IMT-2020(5G)推進グループは2025年10月に、5G自動車連盟(5GAA;自動車や通信、半導体メーカーなどの企業からなる5Gを利用したC-V2X(Cellular-Vehicle to Everything)技術の実装を推進する組織)と、上海において協力覚書(MoU)を再締結した。両者は2017年に初めて戦略協力協議を締結して以来、C-V2X通信技術の量産適用を共同で推進し、C-V2X用5G通信や、MEC(Multi-access Edge Computing)の広域展開などの産業ホットトピックについてセミナーを開催し、共通認識の形成と技術・産業の成熟を後押ししてきた。
今回のMoU再締結により、両者は今後、5G-A/6G、C-V2Xの進化、衛星インターネットなどの先端分野での研究を共に進めるとともに、ITUや自動車基準調和世界フォーラム(UNECE WP.29)などの国際組織を通じて、車載通信技術の標準・規制の国際的統一を推進していくとしている。
また同時期に、中国情報通信研究院(CAICT)は、IMT-2020(5G)推進グループのC-V2Xワーキンググループや5GAAなどの業界団体の指導のもと、「スマートコネクテッドカー・ネットワーク技術ロードマップ(2025~2030)」を公表した。
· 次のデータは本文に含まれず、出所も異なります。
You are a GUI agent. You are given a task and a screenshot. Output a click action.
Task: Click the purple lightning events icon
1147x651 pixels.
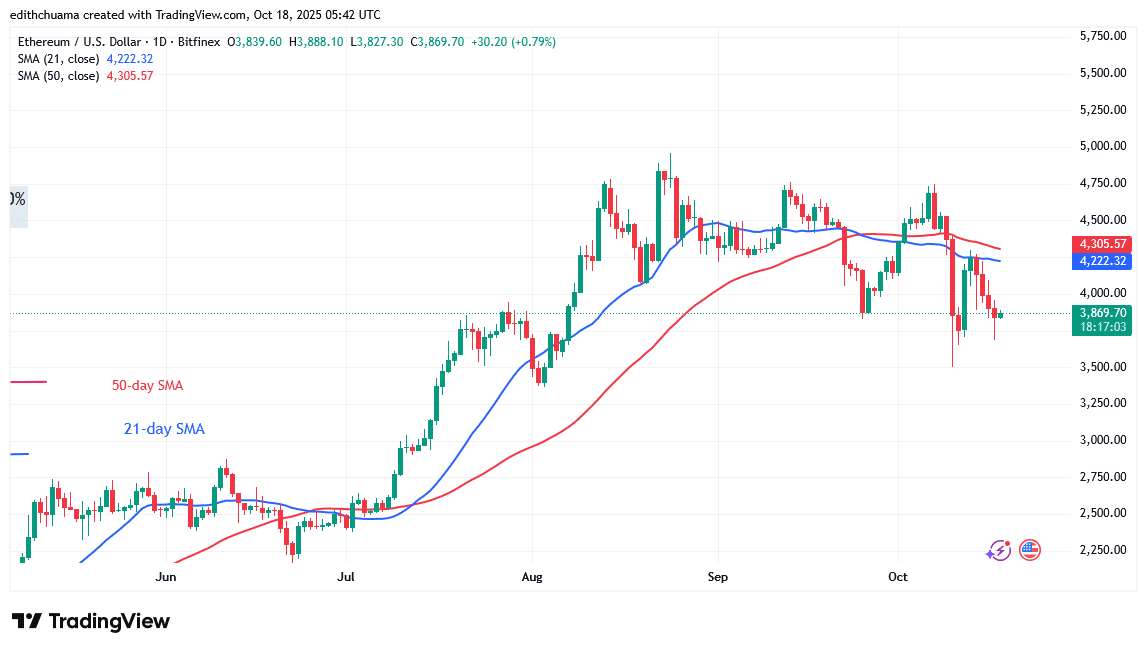click(998, 550)
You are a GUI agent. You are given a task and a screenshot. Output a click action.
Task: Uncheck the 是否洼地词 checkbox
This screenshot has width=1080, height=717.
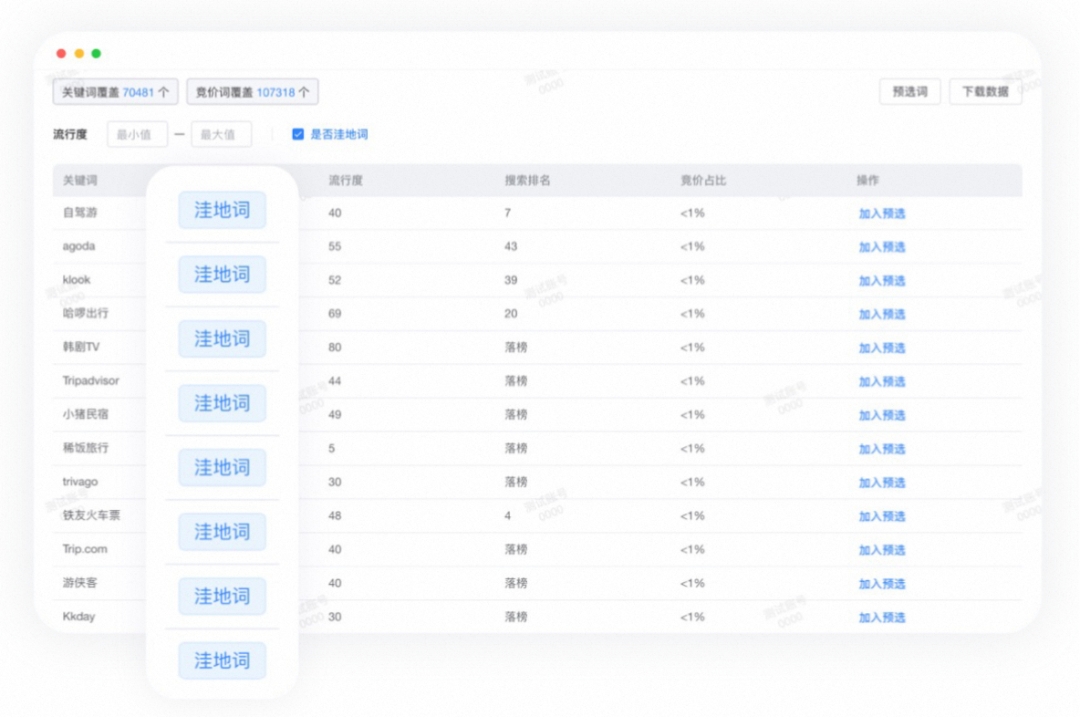(297, 133)
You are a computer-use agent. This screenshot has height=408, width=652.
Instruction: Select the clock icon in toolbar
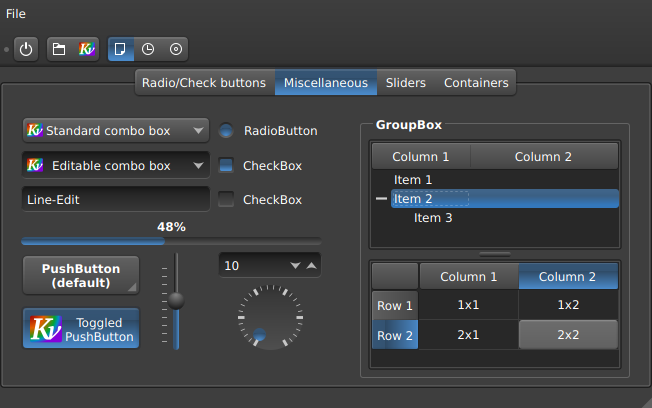coord(148,48)
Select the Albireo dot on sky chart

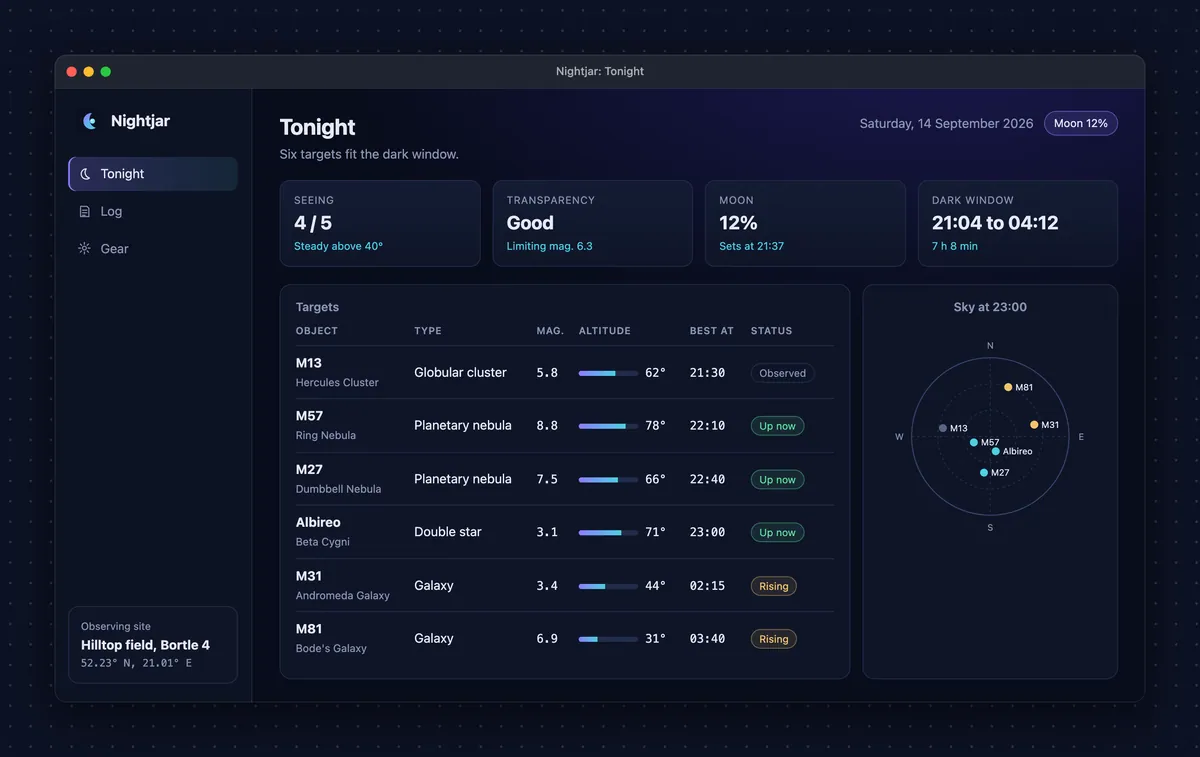(996, 451)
このロードマップでは、「人-車-路-クラウド」を中心に、「接続-計算-安全」の三大技術方向を提示している。全天候・全域に対応する通信網の構築、柔軟な計算基盤、安全防御の強化を通じて、車両の多様なニーズに応える包括的な技術層を支援することを目指す。さらに、業界の垣根を越えた協調と標準化、インフラの共同構築、データの共有を促進し、持続可能な産業エコシステムの構築を図る。
なお、2025年1月から7月にかけて、中国の乗用車における新車のネットワーク接続率は 80%を突破し、5GおよびC-V2Xを搭載した車両は累計で300万台を超えた。通信インフラ面では、全国の5G基地局総数が 459万8,000に達し、すべての地級市中心部および県城中心部をカバーしている。また、30以上の都市と複数の高速道路において、路側ユニット(RSU)1万1,000台以上が設置され、車路協調インフラの整備が着実に拡大している。さらに、20の「車-路-クラウド一体型」試点都市が建設中であり、全国で開放されたテスト・デモ道路は3万5,000kmを超え、交付済みのテスト・デモ用ナンバープレートは1万枚以上に達した。